WHAT TO WORK ON
Transcribed word for word, the lines below from the one with "The height and" through the last line of the records form the answer; no picture is to be included.

TASK DATA
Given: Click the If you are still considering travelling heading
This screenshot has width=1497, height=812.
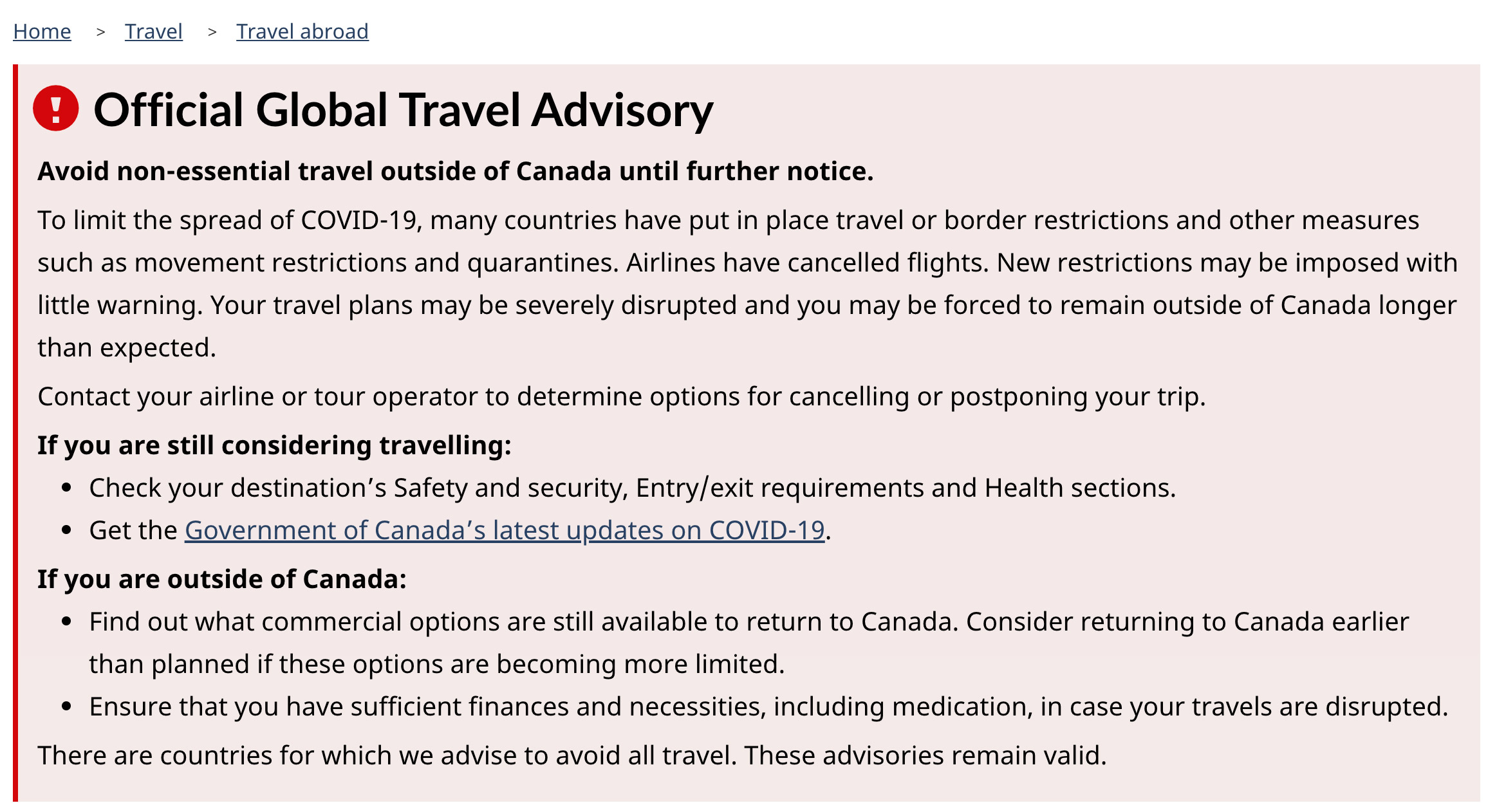Looking at the screenshot, I should (274, 445).
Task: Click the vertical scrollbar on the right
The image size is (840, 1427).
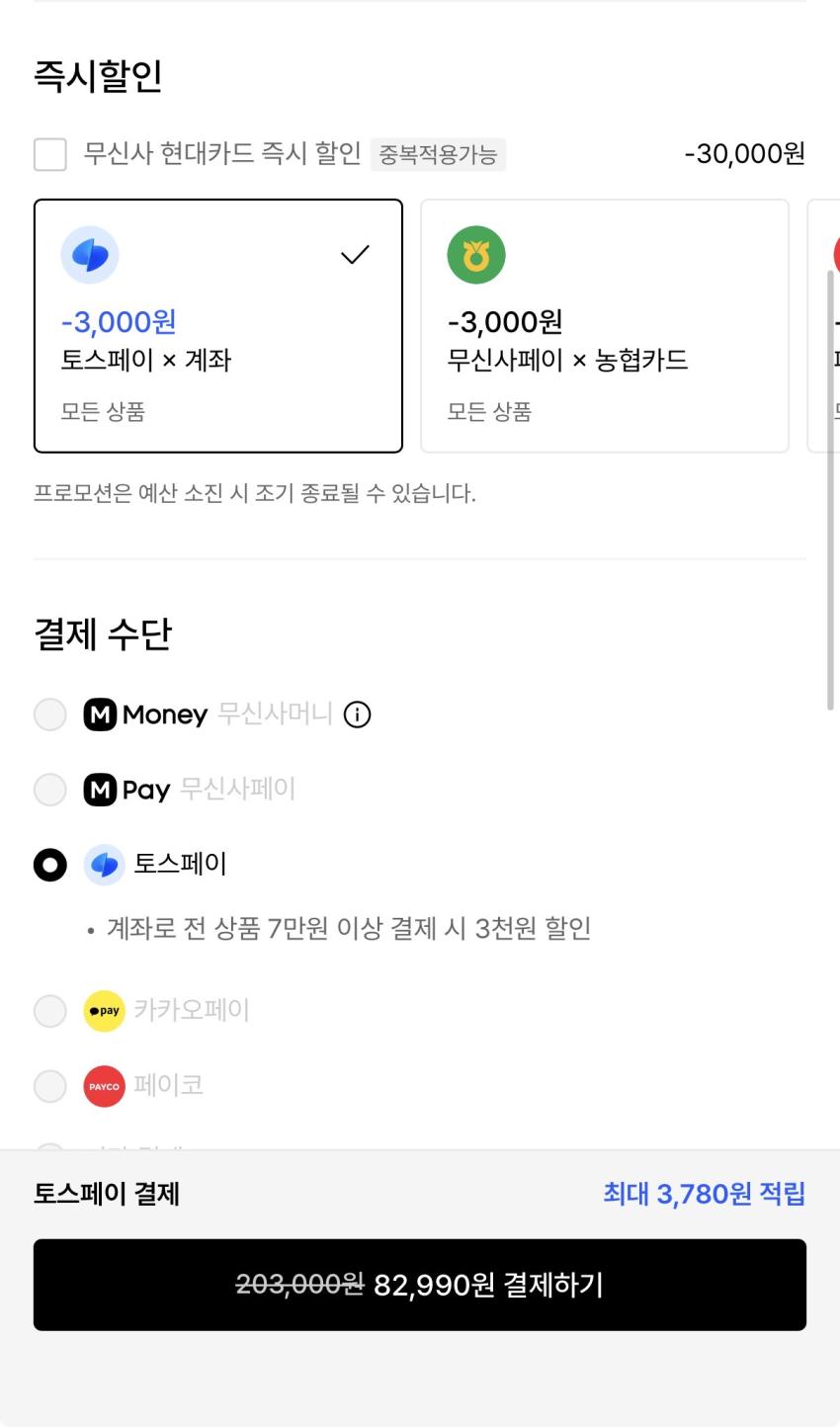Action: [831, 489]
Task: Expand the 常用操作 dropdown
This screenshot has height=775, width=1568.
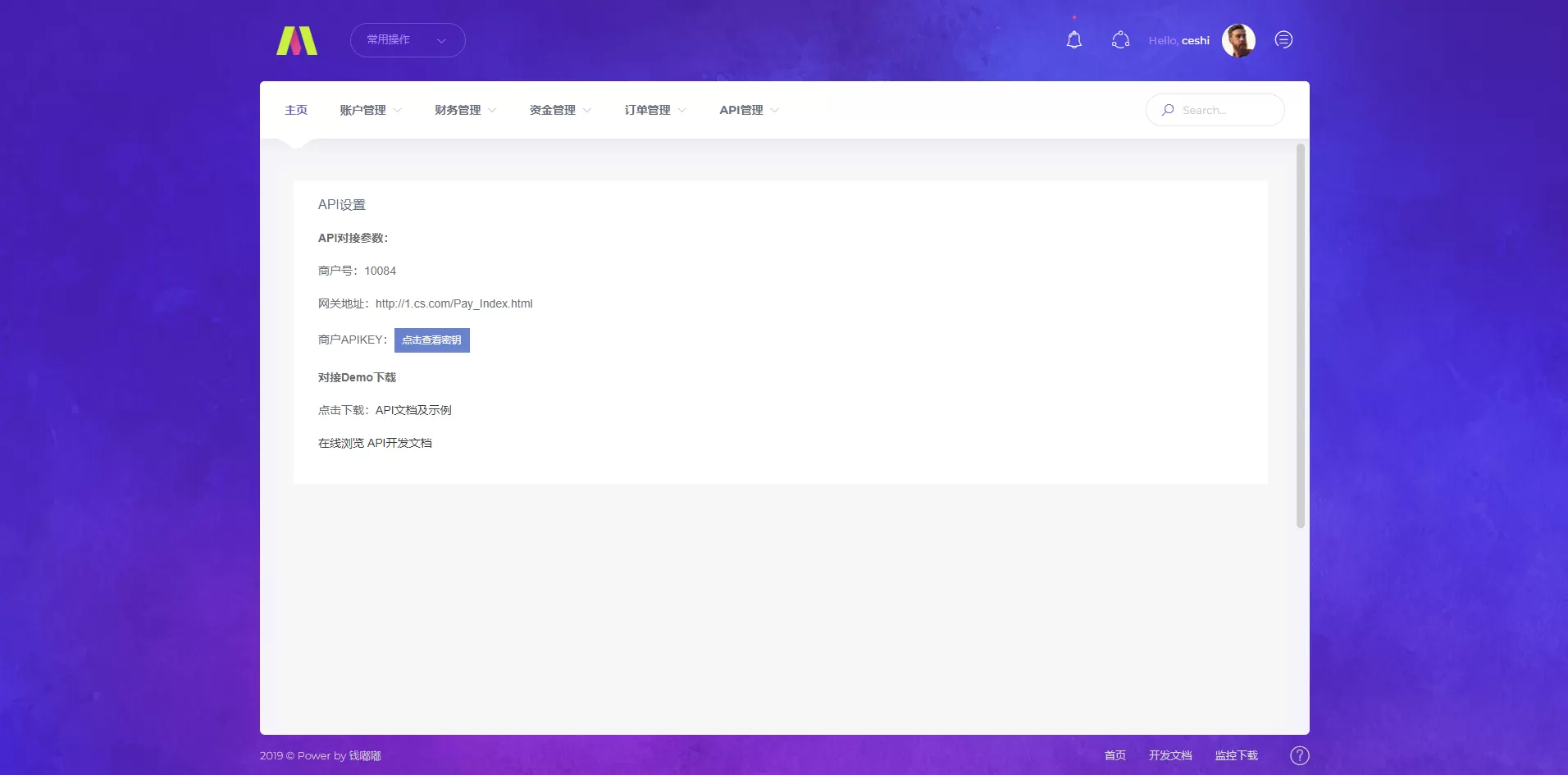Action: 408,40
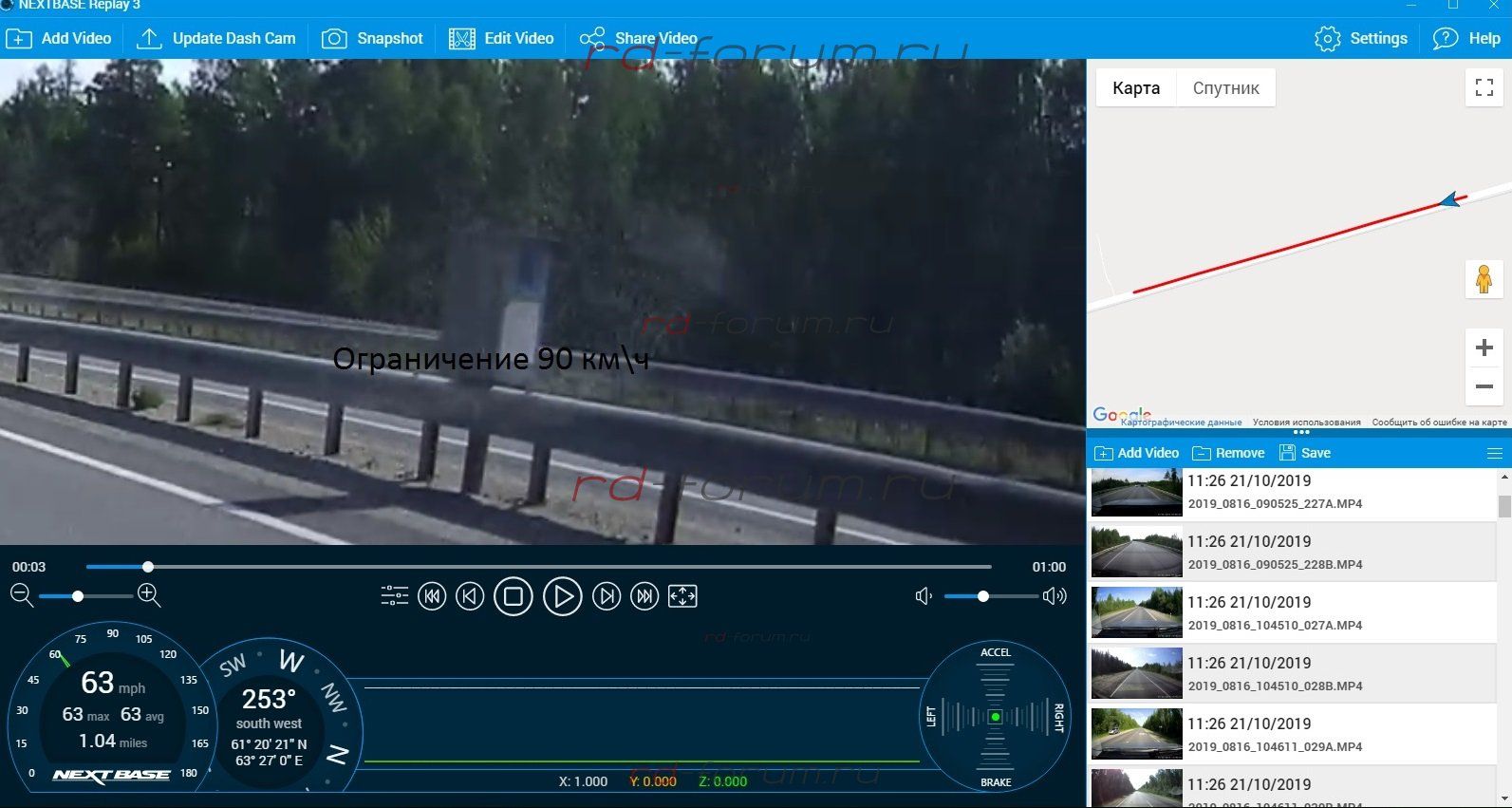Viewport: 1512px width, 808px height.
Task: Click the Street View pegman icon
Action: pyautogui.click(x=1484, y=280)
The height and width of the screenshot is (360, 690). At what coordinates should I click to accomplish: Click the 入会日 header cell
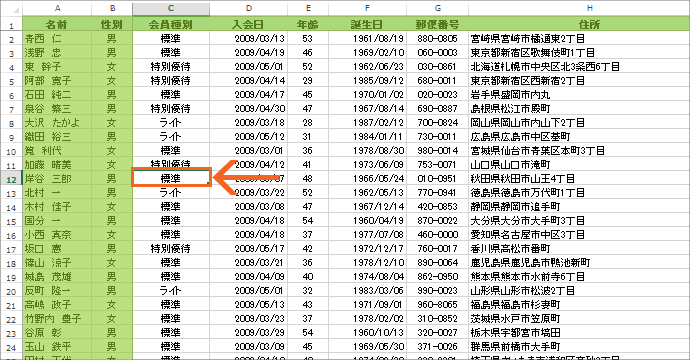point(249,24)
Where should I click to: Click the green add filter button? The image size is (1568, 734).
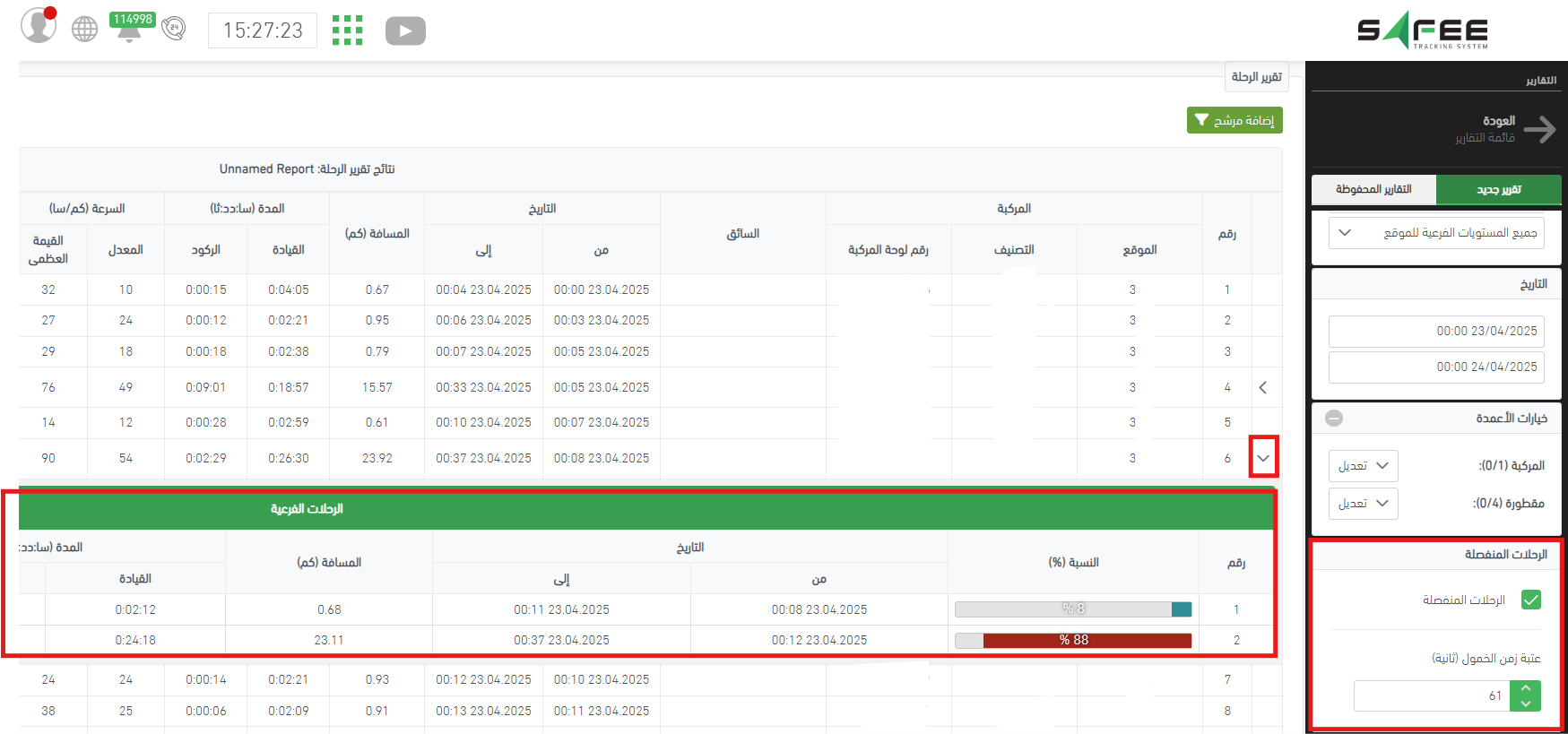(1234, 120)
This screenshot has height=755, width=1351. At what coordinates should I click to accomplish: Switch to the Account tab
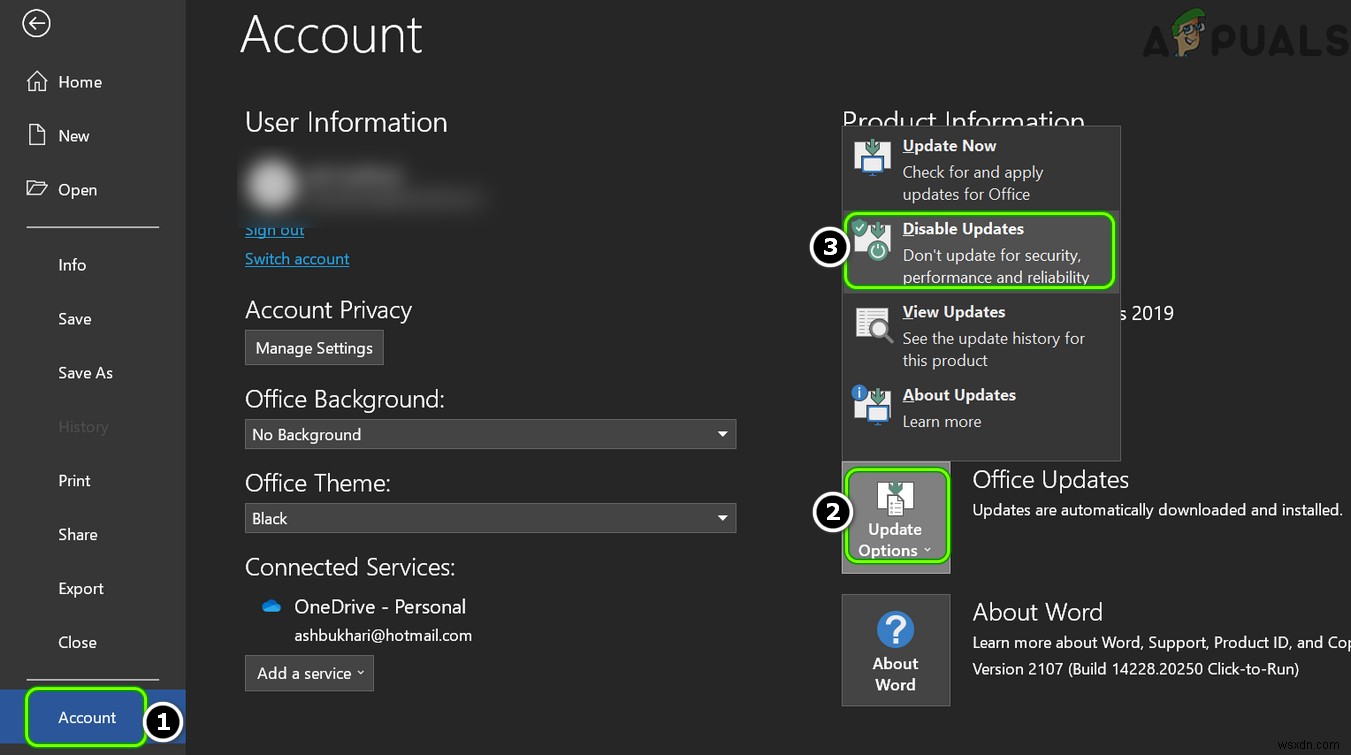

EXERCISE RESPONSE
The height and width of the screenshot is (360, 690). At what coordinates should I click to accomplish: Click the 入会日 header cell
point(249,24)
Where should I click to: Click the green add filter button? The image size is (1568, 734).
(1234, 120)
This screenshot has height=755, width=1351. At what coordinates should I click to accomplish: Switch to the Account tab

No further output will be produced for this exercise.